### [Short task]
Rewrite the data from the line containing "Where should I click to: Select" through the end of the data as a JSON list of strings, with one string per line, both ends included. Omit blank lines and leave the pictures out of the answer.

### [Word and element location data]

»»

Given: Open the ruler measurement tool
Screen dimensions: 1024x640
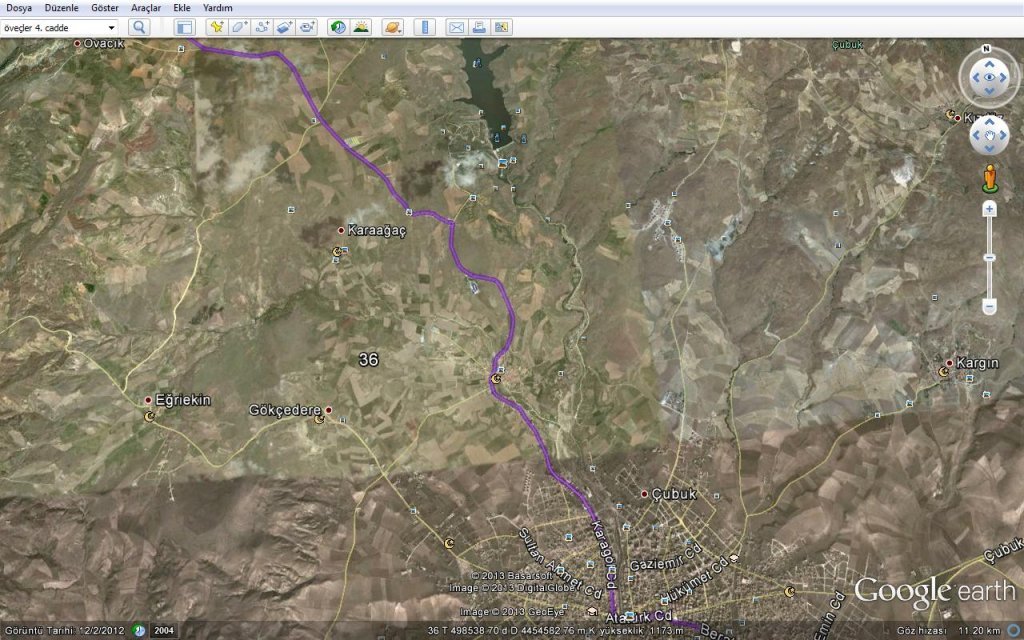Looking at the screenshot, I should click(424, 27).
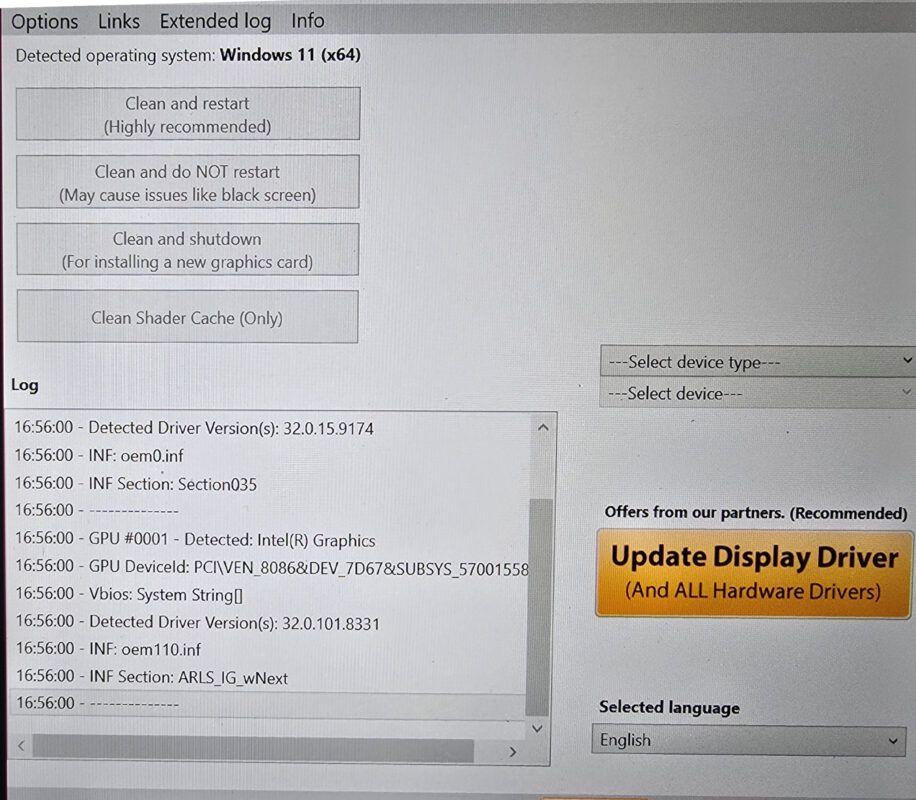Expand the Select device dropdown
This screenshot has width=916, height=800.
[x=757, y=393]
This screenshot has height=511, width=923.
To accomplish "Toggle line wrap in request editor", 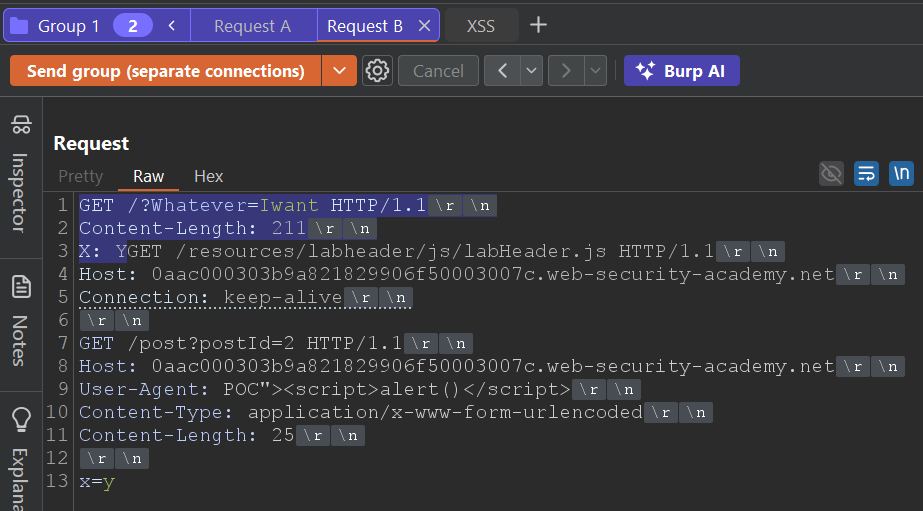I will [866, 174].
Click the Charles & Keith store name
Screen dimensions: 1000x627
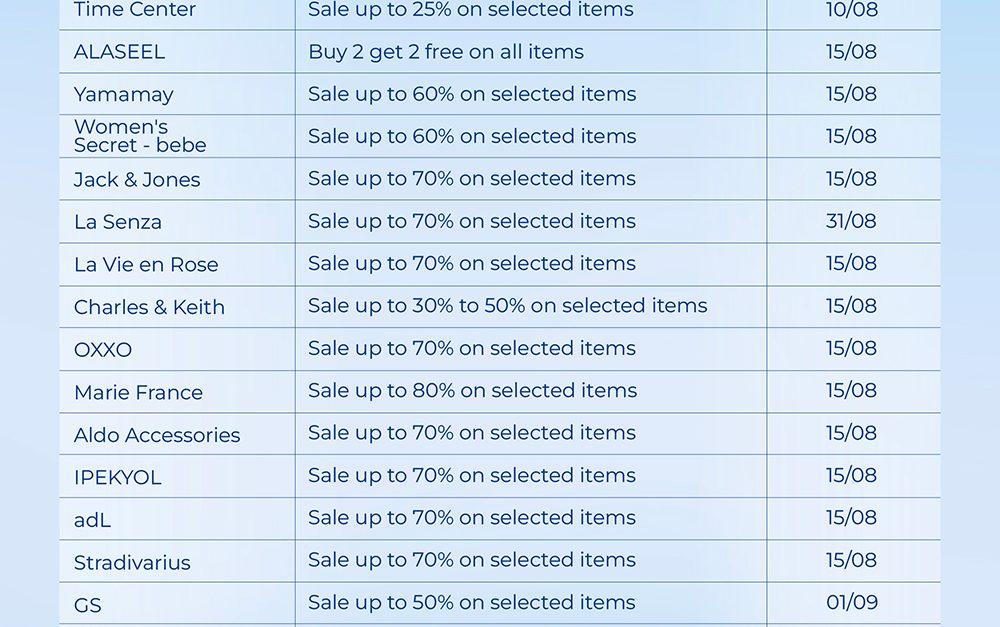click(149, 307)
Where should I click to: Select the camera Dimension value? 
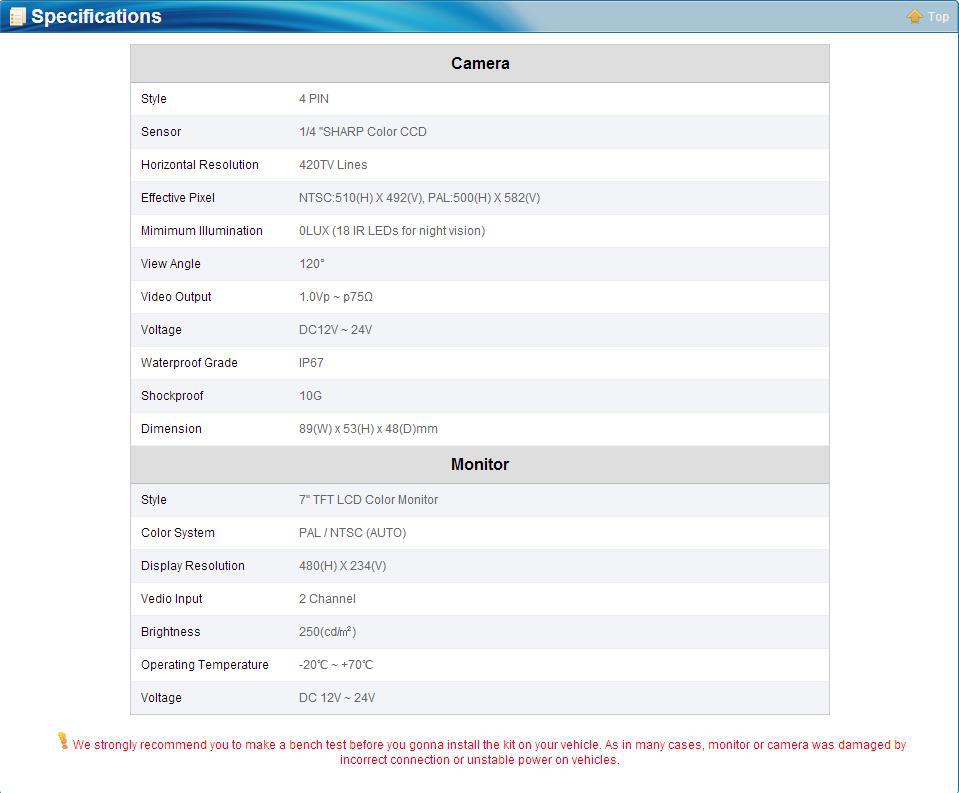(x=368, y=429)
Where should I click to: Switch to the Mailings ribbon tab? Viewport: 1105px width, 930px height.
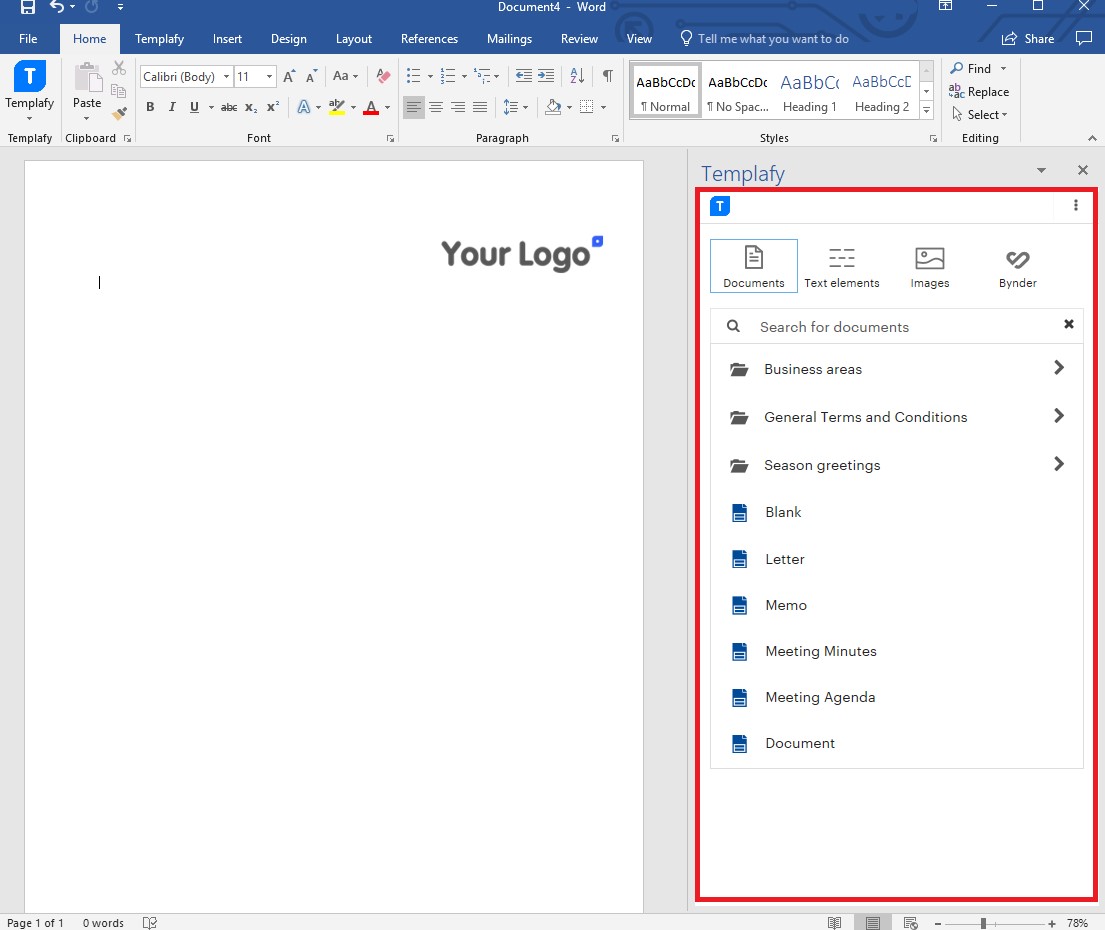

««

### [Problem solution]
[
  "Where should I click to: Select the camera Dimension value? ",
  "(x=368, y=429)",
  "Where should I click to: Switch to the Mailings ribbon tab? Viewport: 1105px width, 930px height."
]